*** Opening Data section ***

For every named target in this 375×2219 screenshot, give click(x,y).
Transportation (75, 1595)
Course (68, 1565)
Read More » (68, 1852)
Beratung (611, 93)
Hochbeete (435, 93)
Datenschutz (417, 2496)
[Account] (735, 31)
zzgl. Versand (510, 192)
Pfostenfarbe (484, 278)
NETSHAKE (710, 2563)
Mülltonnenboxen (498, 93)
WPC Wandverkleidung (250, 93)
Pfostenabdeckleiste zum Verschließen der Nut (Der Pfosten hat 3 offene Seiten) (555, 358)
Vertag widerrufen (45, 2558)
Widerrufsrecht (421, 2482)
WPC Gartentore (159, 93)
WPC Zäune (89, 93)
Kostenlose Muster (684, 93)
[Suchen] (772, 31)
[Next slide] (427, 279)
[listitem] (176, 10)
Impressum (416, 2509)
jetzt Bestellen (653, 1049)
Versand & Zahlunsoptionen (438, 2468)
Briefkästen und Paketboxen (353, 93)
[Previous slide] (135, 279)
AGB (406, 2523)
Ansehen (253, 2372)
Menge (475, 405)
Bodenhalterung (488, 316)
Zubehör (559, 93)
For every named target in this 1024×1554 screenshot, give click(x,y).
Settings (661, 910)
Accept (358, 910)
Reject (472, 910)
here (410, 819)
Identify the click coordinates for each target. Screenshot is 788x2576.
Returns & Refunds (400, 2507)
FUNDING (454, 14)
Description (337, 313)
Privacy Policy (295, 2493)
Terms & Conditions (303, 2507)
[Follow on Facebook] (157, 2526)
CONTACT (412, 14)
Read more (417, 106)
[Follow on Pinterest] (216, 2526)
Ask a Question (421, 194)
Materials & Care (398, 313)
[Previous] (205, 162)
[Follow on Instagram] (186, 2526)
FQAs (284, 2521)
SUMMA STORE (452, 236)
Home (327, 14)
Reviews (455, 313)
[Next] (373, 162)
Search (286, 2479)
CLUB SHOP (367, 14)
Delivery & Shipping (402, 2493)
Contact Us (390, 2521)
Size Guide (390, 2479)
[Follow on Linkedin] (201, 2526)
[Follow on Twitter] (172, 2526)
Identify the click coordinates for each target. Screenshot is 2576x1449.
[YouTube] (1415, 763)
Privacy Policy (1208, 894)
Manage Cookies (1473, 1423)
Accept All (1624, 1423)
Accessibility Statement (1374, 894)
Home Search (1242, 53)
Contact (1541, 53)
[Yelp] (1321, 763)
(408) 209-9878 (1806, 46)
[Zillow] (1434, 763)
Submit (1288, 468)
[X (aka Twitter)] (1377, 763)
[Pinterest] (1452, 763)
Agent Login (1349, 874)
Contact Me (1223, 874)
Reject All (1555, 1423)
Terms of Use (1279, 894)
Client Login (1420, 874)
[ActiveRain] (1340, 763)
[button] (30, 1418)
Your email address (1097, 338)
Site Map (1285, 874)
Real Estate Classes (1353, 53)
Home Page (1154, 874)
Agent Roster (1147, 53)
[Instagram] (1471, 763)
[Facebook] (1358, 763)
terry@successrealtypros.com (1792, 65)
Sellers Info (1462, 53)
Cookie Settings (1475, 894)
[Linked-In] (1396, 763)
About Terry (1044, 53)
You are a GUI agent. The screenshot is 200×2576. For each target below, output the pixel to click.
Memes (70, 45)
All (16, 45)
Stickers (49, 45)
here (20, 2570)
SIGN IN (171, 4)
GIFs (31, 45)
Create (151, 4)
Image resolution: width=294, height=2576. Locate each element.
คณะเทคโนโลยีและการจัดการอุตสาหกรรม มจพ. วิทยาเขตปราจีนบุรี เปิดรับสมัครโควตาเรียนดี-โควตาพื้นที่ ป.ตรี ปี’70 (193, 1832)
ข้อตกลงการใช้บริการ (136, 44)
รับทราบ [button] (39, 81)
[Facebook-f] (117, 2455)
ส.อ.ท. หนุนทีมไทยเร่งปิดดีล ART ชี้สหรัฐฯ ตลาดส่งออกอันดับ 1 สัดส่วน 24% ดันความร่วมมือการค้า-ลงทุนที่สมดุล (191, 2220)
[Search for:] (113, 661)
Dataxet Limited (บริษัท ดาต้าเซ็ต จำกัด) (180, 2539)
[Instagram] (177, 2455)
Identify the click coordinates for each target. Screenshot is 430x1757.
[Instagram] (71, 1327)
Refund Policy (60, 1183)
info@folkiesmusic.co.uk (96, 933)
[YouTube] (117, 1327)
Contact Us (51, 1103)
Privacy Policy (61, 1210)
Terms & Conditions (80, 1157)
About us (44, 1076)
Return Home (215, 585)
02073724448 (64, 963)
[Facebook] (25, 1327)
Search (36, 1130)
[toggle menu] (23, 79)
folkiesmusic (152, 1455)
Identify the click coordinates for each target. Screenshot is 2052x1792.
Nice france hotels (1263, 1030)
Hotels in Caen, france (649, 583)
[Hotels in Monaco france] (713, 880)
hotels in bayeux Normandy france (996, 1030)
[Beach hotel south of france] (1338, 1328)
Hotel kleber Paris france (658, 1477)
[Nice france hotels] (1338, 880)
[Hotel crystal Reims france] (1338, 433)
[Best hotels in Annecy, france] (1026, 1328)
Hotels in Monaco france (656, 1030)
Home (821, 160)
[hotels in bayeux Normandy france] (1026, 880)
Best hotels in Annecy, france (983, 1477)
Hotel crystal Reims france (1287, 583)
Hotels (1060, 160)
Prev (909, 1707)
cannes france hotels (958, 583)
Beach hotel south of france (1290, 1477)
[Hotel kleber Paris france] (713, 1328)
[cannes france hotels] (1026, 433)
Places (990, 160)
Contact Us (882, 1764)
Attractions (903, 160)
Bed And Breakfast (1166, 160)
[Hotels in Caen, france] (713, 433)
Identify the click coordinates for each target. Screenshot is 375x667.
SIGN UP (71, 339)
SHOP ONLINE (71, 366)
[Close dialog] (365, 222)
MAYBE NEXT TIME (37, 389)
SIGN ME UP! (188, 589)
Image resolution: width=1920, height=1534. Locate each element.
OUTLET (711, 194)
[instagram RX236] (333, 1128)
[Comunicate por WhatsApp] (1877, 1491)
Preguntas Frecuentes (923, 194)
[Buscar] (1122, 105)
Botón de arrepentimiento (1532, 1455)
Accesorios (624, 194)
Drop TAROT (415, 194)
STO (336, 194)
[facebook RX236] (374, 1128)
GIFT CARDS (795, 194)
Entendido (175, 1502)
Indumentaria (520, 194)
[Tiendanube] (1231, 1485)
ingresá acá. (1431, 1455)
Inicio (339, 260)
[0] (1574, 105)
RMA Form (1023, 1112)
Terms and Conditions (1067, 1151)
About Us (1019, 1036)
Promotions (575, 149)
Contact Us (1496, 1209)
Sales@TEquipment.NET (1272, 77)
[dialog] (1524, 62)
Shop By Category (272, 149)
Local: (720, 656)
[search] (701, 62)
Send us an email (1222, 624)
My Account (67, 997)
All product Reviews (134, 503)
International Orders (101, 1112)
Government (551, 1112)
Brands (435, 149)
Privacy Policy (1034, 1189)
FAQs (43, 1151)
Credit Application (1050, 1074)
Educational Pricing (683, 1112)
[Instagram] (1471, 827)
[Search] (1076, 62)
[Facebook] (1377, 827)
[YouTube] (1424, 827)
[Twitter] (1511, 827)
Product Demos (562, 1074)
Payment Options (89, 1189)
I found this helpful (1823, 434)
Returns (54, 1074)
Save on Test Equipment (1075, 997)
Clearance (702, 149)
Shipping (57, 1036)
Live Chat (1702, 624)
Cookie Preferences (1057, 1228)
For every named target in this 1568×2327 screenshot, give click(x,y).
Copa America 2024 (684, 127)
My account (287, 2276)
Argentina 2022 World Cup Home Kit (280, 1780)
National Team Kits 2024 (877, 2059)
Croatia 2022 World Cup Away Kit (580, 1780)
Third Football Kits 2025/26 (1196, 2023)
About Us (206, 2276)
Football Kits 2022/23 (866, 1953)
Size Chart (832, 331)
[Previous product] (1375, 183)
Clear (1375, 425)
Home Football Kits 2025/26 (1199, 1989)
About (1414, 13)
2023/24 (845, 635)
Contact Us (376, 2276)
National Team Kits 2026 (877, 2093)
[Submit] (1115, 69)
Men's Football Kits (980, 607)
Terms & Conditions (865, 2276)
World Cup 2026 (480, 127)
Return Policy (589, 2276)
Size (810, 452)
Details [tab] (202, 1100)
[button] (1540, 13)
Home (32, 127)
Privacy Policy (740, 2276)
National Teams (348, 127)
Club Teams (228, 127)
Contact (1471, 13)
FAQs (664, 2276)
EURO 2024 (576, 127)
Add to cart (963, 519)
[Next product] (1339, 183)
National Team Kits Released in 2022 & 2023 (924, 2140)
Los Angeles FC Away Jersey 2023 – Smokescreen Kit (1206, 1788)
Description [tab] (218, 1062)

*** Closing Data section ***

### Problem
Exactly as they appear, retype the lines from the start of the records through the line containing "Bodenhalterung (488, 316)".

### Completed task
For every named target in this 375×2219 screenshot, give click(x,y).
Transportation (75, 1595)
Course (68, 1565)
Read More » (68, 1852)
Beratung (611, 93)
Hochbeete (435, 93)
Datenschutz (417, 2496)
[Account] (735, 31)
zzgl. Versand (510, 192)
Pfostenfarbe (484, 278)
NETSHAKE (710, 2563)
Mülltonnenboxen (498, 93)
WPC Wandverkleidung (250, 93)
Pfostenabdeckleiste zum Verschließen der Nut (Der Pfosten hat 3 offene Seiten) (555, 358)
Vertag widerrufen (45, 2558)
Widerrufsrecht (421, 2482)
WPC Gartentore (159, 93)
WPC Zäune (89, 93)
Kostenlose Muster (684, 93)
[Suchen] (772, 31)
[Next slide] (427, 279)
[listitem] (176, 10)
Impressum (416, 2509)
jetzt Bestellen (653, 1049)
Versand & Zahlunsoptionen (438, 2468)
Briefkästen und Paketboxen (353, 93)
[Previous slide] (135, 279)
AGB (406, 2523)
Ansehen (253, 2372)
Menge (475, 405)
Bodenhalterung (488, 316)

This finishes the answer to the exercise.